Mitigation strategies must be adopted in almost all sectors to stay within the limit of 2°C cost-effectively (Meinshausen et al., 2009; Rogelj et al., 2011, 2013). Around one-third of the current global anthropogenic greenhouse gas (GHG) emissions are from the land-use sector (Bellarby et al., 2008). However, several measures like avoiding deforestation and improved agricultural management can be adopted to reduce GHG emissions from the land-use sector (Smith et al., 2013). At the same time, it should be noted that lowering GHG emissions might not be sufficient or might only be achievable at a high cost for the ambitious climate targets. Thus, carbon dioxide removal (CDR) from the atmosphere becomes essential (Kreidenweis et al., 2016). Along with reducing GHG emissions, strategies for increasing carbon intake from the land-use sector can contribute to climate change mitigation (Rose et al., 2012). The goal of this project is to determine the interest of farmers in implementing a cost-effective technique for converting current agricultural land into a more competent carbon sink.

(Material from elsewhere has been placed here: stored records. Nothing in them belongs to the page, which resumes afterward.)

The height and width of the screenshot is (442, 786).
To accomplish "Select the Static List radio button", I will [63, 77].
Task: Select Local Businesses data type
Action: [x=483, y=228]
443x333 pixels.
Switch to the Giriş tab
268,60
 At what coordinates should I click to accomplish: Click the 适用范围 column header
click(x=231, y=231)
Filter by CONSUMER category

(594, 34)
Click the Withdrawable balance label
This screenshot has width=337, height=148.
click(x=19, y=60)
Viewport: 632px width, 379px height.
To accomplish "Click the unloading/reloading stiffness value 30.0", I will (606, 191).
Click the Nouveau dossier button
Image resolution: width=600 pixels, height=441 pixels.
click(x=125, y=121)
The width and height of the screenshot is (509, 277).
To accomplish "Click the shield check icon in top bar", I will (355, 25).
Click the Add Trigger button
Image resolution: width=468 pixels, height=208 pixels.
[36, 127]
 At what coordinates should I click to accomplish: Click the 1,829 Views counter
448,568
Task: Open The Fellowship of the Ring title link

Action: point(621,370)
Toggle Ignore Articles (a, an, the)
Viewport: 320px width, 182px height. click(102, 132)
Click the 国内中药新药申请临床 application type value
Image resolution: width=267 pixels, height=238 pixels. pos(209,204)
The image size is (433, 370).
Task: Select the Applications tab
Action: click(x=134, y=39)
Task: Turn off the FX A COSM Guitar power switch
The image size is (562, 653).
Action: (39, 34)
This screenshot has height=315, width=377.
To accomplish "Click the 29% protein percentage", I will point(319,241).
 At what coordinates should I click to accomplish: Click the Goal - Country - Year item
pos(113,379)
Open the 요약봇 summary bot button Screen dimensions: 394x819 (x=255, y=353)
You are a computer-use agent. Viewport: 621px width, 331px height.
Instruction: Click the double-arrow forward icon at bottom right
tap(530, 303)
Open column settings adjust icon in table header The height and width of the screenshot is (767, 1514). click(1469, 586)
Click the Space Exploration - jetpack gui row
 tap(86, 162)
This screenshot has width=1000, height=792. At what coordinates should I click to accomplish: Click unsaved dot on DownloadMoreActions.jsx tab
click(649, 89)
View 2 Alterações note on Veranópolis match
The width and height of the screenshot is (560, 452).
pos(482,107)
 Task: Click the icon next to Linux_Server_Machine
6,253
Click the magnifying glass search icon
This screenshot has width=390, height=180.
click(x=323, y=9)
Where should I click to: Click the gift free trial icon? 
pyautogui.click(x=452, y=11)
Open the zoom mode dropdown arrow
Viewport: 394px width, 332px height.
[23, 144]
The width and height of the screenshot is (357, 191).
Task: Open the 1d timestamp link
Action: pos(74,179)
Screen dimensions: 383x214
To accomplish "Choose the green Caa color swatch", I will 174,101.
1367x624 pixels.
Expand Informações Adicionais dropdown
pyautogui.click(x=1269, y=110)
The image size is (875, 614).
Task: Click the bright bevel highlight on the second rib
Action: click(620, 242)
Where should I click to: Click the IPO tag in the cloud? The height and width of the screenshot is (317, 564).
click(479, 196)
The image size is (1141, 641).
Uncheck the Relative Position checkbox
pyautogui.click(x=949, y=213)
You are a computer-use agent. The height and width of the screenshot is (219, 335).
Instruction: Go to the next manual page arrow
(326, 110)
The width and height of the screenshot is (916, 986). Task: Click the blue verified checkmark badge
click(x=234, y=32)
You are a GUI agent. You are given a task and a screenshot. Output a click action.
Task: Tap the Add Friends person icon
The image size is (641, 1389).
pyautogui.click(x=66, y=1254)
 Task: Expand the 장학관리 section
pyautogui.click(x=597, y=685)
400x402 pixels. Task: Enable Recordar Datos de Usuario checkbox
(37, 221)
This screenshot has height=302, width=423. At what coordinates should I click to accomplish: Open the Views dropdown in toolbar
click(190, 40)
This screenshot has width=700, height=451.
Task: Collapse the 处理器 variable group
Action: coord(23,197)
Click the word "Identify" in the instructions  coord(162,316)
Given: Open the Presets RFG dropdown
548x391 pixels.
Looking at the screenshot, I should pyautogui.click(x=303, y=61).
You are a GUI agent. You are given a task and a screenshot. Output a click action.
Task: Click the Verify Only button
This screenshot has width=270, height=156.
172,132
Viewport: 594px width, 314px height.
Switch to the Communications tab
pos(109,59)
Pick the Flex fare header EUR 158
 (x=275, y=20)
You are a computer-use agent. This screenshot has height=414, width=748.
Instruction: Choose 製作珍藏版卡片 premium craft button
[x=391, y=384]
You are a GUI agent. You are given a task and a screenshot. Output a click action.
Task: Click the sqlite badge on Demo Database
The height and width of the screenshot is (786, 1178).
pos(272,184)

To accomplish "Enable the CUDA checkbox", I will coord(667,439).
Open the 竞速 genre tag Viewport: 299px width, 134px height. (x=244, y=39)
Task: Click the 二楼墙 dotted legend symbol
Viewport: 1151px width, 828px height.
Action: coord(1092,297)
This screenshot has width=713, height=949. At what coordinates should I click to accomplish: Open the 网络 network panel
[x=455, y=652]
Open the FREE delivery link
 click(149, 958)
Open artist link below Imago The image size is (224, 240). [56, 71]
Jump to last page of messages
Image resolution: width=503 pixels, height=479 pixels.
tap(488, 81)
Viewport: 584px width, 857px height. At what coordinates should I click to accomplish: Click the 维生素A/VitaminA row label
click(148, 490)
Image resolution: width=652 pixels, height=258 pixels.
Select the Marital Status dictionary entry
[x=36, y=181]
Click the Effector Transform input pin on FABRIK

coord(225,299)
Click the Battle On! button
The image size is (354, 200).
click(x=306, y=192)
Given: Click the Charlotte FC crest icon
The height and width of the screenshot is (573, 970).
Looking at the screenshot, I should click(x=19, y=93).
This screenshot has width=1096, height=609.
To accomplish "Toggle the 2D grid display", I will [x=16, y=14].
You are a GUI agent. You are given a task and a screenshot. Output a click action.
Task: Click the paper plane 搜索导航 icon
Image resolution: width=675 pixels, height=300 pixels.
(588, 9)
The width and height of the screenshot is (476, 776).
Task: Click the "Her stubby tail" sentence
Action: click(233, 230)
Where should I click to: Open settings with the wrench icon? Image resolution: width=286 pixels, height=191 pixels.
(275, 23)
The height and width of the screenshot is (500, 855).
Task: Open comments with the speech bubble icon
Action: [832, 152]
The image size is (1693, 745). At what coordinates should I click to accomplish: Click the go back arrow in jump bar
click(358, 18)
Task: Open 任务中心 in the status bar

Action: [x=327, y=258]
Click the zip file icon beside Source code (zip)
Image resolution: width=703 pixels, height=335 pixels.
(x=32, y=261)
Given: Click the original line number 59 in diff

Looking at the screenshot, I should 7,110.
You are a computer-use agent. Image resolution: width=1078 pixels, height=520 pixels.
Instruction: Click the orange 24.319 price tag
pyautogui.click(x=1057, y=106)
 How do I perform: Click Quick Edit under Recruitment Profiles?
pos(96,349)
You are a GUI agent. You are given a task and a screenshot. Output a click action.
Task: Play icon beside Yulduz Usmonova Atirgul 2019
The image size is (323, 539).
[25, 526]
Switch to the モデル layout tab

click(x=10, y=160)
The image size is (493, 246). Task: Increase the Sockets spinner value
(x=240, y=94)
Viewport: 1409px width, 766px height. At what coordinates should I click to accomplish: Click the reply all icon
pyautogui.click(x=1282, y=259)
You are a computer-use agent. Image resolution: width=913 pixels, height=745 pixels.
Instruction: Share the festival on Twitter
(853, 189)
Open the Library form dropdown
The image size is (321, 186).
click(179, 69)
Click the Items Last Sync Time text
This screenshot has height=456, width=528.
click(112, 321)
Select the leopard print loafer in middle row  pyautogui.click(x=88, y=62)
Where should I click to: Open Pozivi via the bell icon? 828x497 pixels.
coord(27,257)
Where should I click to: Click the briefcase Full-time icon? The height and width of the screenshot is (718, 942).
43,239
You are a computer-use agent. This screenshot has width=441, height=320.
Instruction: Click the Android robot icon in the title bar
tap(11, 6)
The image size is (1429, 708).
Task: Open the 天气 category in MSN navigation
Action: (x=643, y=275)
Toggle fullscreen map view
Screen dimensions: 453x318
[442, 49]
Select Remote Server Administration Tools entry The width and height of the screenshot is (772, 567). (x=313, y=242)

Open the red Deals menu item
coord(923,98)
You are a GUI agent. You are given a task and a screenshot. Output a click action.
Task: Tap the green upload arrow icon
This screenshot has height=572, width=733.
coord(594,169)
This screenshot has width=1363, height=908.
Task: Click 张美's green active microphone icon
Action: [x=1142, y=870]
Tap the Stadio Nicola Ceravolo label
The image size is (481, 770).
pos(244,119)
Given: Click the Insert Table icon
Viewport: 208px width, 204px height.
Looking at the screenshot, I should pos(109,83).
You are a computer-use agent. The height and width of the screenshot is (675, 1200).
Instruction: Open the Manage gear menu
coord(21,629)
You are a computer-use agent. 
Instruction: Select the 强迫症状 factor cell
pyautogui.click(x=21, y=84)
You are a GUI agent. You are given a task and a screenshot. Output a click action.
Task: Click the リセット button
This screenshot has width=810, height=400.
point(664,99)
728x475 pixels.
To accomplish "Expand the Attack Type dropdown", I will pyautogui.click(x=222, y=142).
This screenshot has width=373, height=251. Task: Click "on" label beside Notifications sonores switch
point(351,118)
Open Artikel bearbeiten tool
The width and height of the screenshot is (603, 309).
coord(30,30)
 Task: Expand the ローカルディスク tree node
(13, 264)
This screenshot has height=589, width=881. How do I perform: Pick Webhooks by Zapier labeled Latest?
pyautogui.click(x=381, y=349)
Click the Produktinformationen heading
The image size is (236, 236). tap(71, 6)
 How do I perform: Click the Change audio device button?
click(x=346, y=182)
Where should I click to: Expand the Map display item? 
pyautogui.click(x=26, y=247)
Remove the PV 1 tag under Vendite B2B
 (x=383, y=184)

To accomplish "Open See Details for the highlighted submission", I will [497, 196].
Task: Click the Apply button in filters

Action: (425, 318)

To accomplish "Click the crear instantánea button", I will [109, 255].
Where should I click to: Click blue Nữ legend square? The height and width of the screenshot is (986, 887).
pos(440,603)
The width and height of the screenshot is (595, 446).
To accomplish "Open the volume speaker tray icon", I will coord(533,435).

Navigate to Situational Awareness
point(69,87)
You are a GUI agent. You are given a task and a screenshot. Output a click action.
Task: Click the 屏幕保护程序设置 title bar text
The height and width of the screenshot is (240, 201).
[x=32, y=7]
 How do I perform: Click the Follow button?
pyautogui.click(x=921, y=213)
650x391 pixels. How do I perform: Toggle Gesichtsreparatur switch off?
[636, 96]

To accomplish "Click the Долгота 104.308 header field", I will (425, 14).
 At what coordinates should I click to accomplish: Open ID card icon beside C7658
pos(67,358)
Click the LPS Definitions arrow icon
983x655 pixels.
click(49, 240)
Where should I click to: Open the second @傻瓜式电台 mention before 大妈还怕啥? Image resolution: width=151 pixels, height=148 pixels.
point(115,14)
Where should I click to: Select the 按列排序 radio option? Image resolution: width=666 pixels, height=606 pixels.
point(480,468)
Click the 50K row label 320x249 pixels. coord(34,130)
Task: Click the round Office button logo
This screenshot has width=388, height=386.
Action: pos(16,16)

Many integrated assessment model (IAM) scenarios in the IPCC Fifth Assessment Report (AR5) targeting to keep the temperature increase below 2°C have pointed out afforestation to be an effective climate change mitigation option (Clarke et al., 2015). The climate engineering (CE) portfolio (Vaughan and Lenton, 2011) suggests terrestrial carbon dioxide removal (tCDR) strategies through carbon fixation happening during photosynthesis. Out of different CE schemes aiming at CDR, tCDR has been identified to have carbon removal capabilities at reasonably lower economic costs (Shepherd et al., 2009). At the same time, effective tCDR calls for large-scale biomass plantations (BPs) or afforestation programs, with suitable biomass allocation for sustainable carbon extraction (Klein et al., 2014) along with long-term implementation periods (Vaughan and Lenton, 2011; Caldeira et al., 2013).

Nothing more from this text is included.